Playoff teams ranked by winning percentage, 1995-2008:

1995: 1-7, 91996: 1-81997: 1-6, 9-101998: 1-7, 91999: 1-6, 8,92000: 1-7, 92001: 1-7, 92002: 1-82003: 1-5, 7-92004: 1-82005: 1-5, 7, 8, 142006: 1-5, 8, 9, 132007: 1-7, 122008: 1-6, 9, 15

Before the start of this season many writers were predicting three AL East teams to win 90 games. How do those predictions look now?-- Mike Sullivan, Everett, Wash.

It could still happen, but if form holds, it would be the Blue Jays and not the Rays who would join the Red Sox and Yankees in the 90-win column. Given the dire state of Toronto's pitching staff when the year began, coupled with the Rays' emergence last season, that would be an enormous surprise.
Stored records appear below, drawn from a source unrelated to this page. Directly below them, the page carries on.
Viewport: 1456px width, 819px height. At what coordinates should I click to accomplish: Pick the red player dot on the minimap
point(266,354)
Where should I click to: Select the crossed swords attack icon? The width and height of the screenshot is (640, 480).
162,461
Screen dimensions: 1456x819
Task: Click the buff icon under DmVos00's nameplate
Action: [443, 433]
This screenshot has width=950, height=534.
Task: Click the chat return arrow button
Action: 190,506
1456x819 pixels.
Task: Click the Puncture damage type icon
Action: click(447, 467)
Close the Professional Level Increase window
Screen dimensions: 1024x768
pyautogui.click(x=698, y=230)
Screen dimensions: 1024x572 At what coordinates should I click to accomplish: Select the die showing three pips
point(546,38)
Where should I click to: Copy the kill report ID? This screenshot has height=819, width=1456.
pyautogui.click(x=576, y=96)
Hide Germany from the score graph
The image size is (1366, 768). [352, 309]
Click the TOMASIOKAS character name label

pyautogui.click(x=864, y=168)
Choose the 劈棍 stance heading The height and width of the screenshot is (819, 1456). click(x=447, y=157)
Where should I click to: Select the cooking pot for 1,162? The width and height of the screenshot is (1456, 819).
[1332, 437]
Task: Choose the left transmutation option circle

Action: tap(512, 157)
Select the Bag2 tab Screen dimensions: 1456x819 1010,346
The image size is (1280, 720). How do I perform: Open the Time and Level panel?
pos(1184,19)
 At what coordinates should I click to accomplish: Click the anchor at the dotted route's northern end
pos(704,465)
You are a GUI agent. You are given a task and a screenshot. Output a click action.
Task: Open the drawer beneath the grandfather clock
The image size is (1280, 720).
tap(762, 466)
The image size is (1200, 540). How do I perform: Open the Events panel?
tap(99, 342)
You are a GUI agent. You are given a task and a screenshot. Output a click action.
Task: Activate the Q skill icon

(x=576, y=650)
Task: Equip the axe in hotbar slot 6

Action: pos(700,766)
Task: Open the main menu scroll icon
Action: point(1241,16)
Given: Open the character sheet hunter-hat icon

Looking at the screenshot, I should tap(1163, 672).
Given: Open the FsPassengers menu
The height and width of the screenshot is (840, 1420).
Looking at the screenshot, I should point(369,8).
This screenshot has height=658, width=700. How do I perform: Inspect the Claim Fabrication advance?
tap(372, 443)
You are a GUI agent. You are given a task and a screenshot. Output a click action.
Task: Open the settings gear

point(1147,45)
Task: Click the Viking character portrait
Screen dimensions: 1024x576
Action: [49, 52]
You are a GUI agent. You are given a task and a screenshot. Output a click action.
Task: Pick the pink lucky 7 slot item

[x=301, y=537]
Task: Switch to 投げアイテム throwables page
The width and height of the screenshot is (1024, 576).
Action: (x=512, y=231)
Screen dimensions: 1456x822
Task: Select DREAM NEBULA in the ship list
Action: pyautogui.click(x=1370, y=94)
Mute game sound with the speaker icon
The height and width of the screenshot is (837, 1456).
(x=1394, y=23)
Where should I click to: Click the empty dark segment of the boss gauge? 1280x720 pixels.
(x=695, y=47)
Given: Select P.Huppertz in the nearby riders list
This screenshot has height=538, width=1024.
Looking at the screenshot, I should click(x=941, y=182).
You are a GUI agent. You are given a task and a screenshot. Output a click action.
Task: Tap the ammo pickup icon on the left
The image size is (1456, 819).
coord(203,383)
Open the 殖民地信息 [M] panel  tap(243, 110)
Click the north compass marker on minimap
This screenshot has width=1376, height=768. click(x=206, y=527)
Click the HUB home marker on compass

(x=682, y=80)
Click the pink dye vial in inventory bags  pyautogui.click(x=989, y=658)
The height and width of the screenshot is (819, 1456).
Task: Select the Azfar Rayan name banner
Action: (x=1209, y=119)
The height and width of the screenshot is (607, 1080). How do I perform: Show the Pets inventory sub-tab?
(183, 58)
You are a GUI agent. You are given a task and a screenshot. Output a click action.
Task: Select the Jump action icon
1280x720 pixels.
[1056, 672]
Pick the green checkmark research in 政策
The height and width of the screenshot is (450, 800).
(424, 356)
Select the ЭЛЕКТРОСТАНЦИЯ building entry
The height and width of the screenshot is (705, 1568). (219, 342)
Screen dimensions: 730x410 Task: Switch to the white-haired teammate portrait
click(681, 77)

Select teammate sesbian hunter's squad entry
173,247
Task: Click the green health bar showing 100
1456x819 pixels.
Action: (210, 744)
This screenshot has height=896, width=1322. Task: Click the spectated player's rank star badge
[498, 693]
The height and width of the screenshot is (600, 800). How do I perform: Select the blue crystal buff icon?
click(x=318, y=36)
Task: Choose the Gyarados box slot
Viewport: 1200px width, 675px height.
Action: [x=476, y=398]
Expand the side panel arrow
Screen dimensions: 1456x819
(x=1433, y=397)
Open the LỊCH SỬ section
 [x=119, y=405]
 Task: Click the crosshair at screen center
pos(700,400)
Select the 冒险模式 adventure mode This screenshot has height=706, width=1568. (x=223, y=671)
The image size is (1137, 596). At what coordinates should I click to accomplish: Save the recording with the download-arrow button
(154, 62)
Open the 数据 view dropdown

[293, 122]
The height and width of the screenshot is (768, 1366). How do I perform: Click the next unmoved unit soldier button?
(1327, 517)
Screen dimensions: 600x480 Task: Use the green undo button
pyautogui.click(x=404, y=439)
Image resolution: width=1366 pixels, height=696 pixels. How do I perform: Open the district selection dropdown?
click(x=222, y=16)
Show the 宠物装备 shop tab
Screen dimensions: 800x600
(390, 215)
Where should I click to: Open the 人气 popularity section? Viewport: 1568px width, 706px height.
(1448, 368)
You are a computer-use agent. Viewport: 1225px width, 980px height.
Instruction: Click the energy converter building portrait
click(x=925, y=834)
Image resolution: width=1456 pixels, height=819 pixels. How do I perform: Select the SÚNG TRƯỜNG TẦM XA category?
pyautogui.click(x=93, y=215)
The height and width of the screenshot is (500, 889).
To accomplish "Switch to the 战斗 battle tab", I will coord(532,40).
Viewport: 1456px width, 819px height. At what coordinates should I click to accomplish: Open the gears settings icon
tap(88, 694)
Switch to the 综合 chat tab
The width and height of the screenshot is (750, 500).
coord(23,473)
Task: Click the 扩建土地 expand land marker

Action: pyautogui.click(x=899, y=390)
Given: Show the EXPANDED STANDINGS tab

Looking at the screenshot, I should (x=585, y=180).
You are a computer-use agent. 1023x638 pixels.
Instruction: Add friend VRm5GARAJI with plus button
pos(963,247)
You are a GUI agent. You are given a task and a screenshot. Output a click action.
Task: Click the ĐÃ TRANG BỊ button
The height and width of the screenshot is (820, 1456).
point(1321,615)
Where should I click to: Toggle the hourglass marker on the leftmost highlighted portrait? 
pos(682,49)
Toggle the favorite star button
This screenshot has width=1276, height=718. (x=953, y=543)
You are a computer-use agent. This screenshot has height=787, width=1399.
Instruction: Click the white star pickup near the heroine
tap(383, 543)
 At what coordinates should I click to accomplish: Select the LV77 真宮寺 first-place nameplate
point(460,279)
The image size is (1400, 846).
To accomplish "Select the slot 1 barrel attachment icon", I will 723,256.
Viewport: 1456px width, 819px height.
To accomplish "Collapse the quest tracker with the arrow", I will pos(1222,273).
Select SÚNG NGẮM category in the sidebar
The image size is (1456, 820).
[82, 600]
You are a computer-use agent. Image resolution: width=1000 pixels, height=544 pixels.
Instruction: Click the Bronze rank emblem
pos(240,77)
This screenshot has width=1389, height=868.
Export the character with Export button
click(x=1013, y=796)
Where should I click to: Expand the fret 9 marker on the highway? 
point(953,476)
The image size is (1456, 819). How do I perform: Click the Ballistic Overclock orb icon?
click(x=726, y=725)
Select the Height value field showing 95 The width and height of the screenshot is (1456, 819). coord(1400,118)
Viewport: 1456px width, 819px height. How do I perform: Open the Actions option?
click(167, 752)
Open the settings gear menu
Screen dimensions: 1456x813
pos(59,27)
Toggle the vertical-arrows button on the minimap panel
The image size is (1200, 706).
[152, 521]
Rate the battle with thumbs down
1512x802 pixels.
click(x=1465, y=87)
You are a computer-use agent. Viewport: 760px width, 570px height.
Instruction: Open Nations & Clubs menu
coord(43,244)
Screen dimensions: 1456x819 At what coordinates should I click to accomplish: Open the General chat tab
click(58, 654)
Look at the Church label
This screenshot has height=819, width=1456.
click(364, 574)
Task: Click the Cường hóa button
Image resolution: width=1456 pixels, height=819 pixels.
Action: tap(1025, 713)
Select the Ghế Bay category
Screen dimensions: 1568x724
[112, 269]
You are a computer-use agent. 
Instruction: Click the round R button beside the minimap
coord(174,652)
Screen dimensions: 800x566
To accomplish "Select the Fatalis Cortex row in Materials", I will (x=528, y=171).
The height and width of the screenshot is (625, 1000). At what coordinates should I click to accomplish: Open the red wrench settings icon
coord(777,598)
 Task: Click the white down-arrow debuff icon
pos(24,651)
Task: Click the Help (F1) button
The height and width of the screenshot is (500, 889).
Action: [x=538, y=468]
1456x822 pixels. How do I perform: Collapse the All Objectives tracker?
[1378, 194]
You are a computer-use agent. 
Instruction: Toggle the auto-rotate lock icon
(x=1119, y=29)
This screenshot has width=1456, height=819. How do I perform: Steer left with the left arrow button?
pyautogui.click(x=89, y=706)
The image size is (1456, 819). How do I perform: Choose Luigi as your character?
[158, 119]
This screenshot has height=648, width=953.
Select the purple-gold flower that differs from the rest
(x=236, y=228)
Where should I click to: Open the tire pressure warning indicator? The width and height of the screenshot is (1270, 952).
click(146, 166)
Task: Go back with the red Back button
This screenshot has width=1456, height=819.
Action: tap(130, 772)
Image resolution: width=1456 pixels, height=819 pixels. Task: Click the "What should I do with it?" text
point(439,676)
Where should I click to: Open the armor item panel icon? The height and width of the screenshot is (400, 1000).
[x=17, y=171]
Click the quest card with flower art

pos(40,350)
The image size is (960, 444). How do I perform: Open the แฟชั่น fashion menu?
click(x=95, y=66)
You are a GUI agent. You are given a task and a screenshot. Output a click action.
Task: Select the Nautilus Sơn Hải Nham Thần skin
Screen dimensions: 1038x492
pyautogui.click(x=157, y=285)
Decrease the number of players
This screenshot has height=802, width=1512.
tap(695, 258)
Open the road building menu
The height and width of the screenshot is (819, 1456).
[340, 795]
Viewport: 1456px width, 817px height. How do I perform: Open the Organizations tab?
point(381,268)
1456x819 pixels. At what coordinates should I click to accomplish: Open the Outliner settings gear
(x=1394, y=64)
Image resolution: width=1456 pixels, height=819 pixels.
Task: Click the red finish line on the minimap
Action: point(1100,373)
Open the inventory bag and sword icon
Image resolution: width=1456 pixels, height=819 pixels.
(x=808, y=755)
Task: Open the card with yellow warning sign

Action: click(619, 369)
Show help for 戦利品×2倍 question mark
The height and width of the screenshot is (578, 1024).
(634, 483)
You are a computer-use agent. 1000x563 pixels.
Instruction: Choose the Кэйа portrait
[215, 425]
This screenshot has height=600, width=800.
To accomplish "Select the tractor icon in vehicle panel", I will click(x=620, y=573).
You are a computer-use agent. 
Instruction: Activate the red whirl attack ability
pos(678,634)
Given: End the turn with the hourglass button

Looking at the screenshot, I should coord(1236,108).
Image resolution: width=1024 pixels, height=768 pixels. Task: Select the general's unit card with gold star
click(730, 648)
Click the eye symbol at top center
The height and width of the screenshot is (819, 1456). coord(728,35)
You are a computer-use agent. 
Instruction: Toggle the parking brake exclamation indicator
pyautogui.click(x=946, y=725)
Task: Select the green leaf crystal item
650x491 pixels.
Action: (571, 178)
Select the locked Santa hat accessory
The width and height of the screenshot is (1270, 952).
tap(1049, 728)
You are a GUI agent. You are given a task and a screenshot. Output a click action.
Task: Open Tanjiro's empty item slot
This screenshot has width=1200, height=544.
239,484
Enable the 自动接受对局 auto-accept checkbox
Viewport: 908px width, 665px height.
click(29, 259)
Japan has won both WBC titles with consistent, timely hitting, without relying on the long ball. It is the same style that Ichiro has used throughout his MLB career. He has been criticized and labeled overrated by some. With this second WBC title (and the major role he played in both), do you think Ichiro will get the accolades he deserves as one of the best players in baseball (especially from the American media)?-- Todd Purvis, Thomasburg, Ontario

Ichiro has been celebrated as one of the best players in the game since making his American debut in 2001, when he joined Fred Lynn as the only players to win Rookie of the Year and MVP in the same season. He is a future Hall of Famer, and is certainly not hurting from a lack of respect, either from the fans or the media, and certainly not from opposing players and managers.